## Short exercise:
Format the data below, from the line containing "Task: Open My flows from the sidebar" through the end, as a Markdown table with the columns Row and Line, numbering each row and leaving out any blank lines.

## Data provided:
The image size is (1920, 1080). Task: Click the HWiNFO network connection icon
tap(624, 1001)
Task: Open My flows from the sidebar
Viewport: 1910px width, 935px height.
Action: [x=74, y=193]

## Result of this exercise:
| Row | Line |
|---|---|
| 1 | Task: Open My flows from the sidebar |
| 2 | Viewport: 1910px width, 935px height. |
| 3 | Action: [x=74, y=193] |